In the opening keynote at ISC2 Security Congress 2025 in Nashville and online, Google advisor Phil Venables called for a fundamental push for scale.
Artificial intelligence (AI) will hand cybersecurity defenders a structural advantage over attackers if they can move to an industrial approach to cybersecurity, Google Cloud’s former CISO told the ISC2 Security Congress 2025 audience.
Phil Venables also questioned the nature of the post quantum threat and said security leaders should think in terms of “stacked benefits” from AI rather than grand transformations.
Venables, who remains a strategic security advisor at Google Cloud, used his opening keynote at Congress to outline exactly what it takes to move from an artisanal approach to security to a scalable, industrial approach.
He said that cybersecurity had long been the preserve of experts, essentially highly skilled artisans. However, this model simply doesn’t scale in line with the massive, complex systems the world relies on today.
“When you get to sufficient scale, it becomes an entirely different problem,” he said.
This meant that cybersecurity had to shift to an industrialized approach. Moreover, he said, the model was high tech manufacturing, such as semiconductors, rather than 19th century steel mills.
This called for shared tools and approaches, predictable continuous refinement and system wide performance and scale. This meant adopting “precisely measurable” metrics, he said, with an emphasis on leading indicators that go beyond breaches, vulnerabilities, and incidents.
More broadly, this encompassed areas such as software and infrastructure reproducibility, he explained, or cold start recovery times.
“If you can't rebuild and deploy your software at will, you're resistant to doing security change,” he said.
Organizations that had policies in place – as code – to reproduce their software and infrastructure “are in massively great shape and they can scale, and they can meet the challenges of those dependency issues.”
This should be combined with a “blameless” approach, he added. A team looking after one environment might be well behind on headline scores on an SLO, for example. But that might not take account of the fact that they had taken on a particularly troublesome legacy environment which had to be rebuilt.
The Critical Role of Megatrends
When it came to “natural forces” and megatrends, “In IT we’ve got to harness these or get crushed.” In the broader world, that meant demographics, supply chain structures and changing economies. In the IT world, he cited hyperscalers’ techniques which can be applied on premise, economies of scale and reduced unit costs of control.
Venables cited the “profound benefits” of software defined infrastructure, as one of the trends that can allow cybersecurity professionals to “get a free ride on your security program.”

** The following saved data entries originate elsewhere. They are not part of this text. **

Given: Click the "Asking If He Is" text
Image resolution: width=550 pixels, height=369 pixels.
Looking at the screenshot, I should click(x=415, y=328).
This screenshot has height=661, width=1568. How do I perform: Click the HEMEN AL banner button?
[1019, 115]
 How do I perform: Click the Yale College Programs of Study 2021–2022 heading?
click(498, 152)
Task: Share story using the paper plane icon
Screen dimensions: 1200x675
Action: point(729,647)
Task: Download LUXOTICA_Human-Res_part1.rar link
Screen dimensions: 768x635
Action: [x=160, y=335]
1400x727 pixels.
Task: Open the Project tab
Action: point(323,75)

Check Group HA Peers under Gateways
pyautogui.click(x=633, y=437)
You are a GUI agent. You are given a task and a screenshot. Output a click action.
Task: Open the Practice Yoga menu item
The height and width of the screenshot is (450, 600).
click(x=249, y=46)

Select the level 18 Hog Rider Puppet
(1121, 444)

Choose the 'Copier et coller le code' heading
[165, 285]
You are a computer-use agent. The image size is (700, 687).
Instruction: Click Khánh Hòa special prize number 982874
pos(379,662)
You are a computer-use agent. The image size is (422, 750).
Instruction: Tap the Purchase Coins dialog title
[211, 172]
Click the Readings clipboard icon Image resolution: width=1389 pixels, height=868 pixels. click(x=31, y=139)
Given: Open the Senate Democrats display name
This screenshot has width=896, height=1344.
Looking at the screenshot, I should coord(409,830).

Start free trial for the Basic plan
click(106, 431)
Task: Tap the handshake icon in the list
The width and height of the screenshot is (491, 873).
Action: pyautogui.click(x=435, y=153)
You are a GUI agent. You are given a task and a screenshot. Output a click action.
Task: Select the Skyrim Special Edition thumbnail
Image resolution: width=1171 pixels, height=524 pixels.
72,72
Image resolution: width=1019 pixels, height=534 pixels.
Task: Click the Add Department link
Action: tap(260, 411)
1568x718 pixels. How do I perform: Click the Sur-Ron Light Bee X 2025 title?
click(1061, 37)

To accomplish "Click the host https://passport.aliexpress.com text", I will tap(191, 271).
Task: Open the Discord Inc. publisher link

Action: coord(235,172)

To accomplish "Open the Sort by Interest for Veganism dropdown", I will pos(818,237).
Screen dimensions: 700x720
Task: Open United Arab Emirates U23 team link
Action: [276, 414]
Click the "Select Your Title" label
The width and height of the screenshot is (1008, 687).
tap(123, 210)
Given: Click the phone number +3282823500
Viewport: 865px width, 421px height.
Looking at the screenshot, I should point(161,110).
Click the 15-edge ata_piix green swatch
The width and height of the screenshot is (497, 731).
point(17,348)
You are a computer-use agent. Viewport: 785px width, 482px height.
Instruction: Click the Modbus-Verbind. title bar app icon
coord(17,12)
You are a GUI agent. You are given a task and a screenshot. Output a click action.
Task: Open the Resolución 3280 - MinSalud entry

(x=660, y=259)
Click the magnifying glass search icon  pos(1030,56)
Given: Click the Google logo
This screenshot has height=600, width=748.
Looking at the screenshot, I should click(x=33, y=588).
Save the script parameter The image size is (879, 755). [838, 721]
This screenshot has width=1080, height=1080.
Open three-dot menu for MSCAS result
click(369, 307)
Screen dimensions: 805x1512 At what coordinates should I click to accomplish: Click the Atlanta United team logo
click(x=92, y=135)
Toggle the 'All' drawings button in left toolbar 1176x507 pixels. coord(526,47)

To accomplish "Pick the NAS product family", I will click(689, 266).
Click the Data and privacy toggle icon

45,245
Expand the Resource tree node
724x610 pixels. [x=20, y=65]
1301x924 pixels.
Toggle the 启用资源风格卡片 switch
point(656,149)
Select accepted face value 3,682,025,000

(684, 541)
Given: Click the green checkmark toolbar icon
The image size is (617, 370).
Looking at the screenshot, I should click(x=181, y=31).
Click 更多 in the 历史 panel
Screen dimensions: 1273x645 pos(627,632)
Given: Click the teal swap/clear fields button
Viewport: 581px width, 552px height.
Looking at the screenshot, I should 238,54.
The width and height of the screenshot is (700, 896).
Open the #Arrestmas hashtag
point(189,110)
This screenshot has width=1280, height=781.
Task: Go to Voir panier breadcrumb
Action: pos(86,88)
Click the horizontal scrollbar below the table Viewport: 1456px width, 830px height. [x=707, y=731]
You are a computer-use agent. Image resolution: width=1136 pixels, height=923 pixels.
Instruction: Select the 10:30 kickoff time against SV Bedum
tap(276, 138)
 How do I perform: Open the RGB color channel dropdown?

AI is an obvious megatrend. Machine learning had been used for years in security, Venables said. But the industry was seeing “tremendous results” from gen AI, and in some cases, neurosymbolic AI.
This came in the form of supercharged workflows and tools, and the ability to surface vulnerabilities.
AI could also benefit attackers, he said, though that was “not really happening yet”. This was “depressing” he said, as it suggested hackers were having plenty of success with more basic attacks.
However, he said, “I believe AI gives structural advantage for defenders – we can tune these things for our own environments.”
Allied to this was the need for automation. He said there were multiple techniques for this, he said, but he focused on continuous controls monitoring.
“One of the most important characteristics I see in all in environments that radically scale security is when they have the ability to know where all their controls should be,” he said.
Those organizations continuously monitor the effectiveness of those controls and use the data they emit to validate them. If controls can’t be validated, they are replaced.
Changing the Industrial Base
Tying this together was a shift in industrial practices. Cybersecurity leaders can’t just “wish” for a better security culture, Venables said. They had to take active steps to create it and ensure it is engineered into the system, and not just a bolt on.
That included the engineering team taking on accountability for security, not just the CISO’s organization.
Organizations need to consider more broadly how systems can be more autonomic and self-defending. For example, when it comes to agentic AI, the “naïve approach” was to simply automate somebody’s job. Rather, the aim should be to automate tools and have an agent to orchestrate them. This could result in outcomes that are quite different when dealing with tools and processes designed around human constraints, he said.
Ultimately, security teams needed to “relentlessly deliver” to these goals to keep ahead of attackers, Venables argued. “Speed is our main advantage in everything we do.”
Taking questions after his presentation, Venables added that while security teams stood to benefit from AI, this might not come in the form some pundits expect.
“If you equip your teams with the ability to just experiment and use this, you might not get any transformational use cases,” he said, “But hundreds of little stacked benefits of using this ability to improve workflows and improve people's productivity can be a 10x overall improvement in productivity for the team.”
Venables also addressed the prospect of quantum computers breaking existing cryptography standards. While he’d previously expected a “cryptographically relevant quantum computer” between 2035 and 2040, he now expected the time frame to be more like 2030 to 2032.
“There’s a lot still to do on this,” he said. Adding, “Everybody talks about this kind of store now and decrypt later, problem, which I think is largely nonsense.”
Rather, he said if an adversary had a cryptographically relevant computer, “They're going to be attacking authentication systems, software signing systems. They're going to be using it for attacks, not for decryption in the first instance.